# Mud Flaps for M3



## Riuster (May 21, 2003)

BahnBaum said:


> Ohhh. Why didn't you say that you were just looking for a place to get them.
> 
> Try here:
> 
> ...


very helpful..NOT....BMW makes it....part numbers are...

front...82169408656.....rear 82160002510 ...but...BUT..good luck finding them..i got this info on other boards...

JC whitney... :slap:


----------



## Lanc3r (Sep 5, 2004)

Riuster said:


> very helpful..NOT....BMW makes it....part numbers are...
> 
> front...82169408656.....rear 82160002510 ...but...BUT..good luck finding them..i got this info on other boards...
> 
> JC whitney... :slap:


Dont take the old farts too personally.

IMO you car is cool. (dont know about the ACS emblem though)

You have the part#s why not order them?


----------



## Riuster (May 21, 2003)

misterlance said:


> Dont take the old farts too personally.
> 
> IMO you car is cool. (dont know about the ACS emblem though)
> 
> You have the part#s why not order them?


I had ACS type 2 wheels first, I personally think they are inferior wheels for NYC streets, its spun cast alloys and too weak for NYC potholes and bumps, lost a few and it cost too much. When I had the ACS wheels, I had the emblems put on, and also with my ACS interior parts, brake handle, dead pedals..etc...so..I didnt bother taking them off, why bother...I had the car for 3 years..who cares....right?

Sure...I have the part numbers, now we all do..but not all BMW dealers have them..so some cooperative members from M3forum.com will go out of their way to get them to me.....in Florida.

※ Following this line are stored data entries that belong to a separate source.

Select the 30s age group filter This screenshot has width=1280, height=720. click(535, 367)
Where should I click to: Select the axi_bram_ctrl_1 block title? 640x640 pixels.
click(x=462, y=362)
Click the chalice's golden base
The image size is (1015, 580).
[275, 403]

Now thats what find to be very helpful and binds good relationships. Im suprised at some of your responses.....not everyones..it really didnt help....nor did I ask your OPINION ON HOW IT LOOKED ON THE CAR....the thread didnt ask for that.

Im very suprised..or should I be?


----------



## Riuster (May 21, 2003)

misterlance said:


> Dont take the old farts too personally.
> 
> IMO you car is cool. (dont know about the ACS emblem though)
> 
> You have the part#s why not order them?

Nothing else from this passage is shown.